PROBLEM TO SOLVE – Print each line exactly, beginning with the one where "You are a computer-use agent. This" appears and ending at the last line below.
EXTRACTED INFORMATION below:
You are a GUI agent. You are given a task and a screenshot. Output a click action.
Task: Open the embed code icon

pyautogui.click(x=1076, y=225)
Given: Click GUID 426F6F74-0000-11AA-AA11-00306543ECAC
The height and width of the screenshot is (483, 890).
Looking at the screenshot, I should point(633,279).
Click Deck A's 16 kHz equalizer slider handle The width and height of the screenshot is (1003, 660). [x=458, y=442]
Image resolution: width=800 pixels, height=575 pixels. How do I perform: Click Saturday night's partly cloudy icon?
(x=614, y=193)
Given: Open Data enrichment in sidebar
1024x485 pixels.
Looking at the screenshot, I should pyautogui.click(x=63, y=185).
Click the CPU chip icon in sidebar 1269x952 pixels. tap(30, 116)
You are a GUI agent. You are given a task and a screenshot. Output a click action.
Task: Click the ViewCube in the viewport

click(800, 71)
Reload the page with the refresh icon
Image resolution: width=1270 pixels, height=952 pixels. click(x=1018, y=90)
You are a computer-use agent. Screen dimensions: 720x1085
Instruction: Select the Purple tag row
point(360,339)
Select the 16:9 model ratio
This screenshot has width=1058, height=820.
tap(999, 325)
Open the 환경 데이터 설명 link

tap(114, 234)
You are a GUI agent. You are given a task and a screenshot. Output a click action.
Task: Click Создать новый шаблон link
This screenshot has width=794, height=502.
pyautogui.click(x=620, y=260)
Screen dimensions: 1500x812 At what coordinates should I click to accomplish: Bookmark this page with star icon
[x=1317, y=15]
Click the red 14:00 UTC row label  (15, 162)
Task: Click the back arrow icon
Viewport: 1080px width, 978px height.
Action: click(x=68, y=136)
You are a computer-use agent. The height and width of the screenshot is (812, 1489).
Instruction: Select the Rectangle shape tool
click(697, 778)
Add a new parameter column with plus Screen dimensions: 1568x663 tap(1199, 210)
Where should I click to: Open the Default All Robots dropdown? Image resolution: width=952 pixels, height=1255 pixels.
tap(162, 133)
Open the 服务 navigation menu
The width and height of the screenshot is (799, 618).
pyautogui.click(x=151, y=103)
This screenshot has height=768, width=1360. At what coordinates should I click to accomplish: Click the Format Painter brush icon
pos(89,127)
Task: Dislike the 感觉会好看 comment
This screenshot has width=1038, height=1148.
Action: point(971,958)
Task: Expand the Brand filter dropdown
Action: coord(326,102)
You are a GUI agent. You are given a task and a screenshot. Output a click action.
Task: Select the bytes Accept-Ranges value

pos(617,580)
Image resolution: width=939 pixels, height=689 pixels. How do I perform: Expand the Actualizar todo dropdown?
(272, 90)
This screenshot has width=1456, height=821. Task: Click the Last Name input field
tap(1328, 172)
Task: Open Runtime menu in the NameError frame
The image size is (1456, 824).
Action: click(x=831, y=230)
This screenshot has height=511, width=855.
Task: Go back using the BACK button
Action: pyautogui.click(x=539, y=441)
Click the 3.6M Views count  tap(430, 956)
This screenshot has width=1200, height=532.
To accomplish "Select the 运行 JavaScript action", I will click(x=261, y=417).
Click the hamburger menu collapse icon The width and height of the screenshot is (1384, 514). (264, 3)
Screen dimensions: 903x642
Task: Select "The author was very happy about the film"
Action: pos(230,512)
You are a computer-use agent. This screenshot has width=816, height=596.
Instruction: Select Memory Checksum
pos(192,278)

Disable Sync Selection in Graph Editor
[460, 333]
End of EXTRACTED INFORMATION.
SOLUTION FOR THIS PROBLEM –
You are a computer-use agent. This screenshot has width=816, height=596.
Instruction: Select Memory Checksum
pos(192,278)

Disable Sync Selection in Graph Editor
[460, 333]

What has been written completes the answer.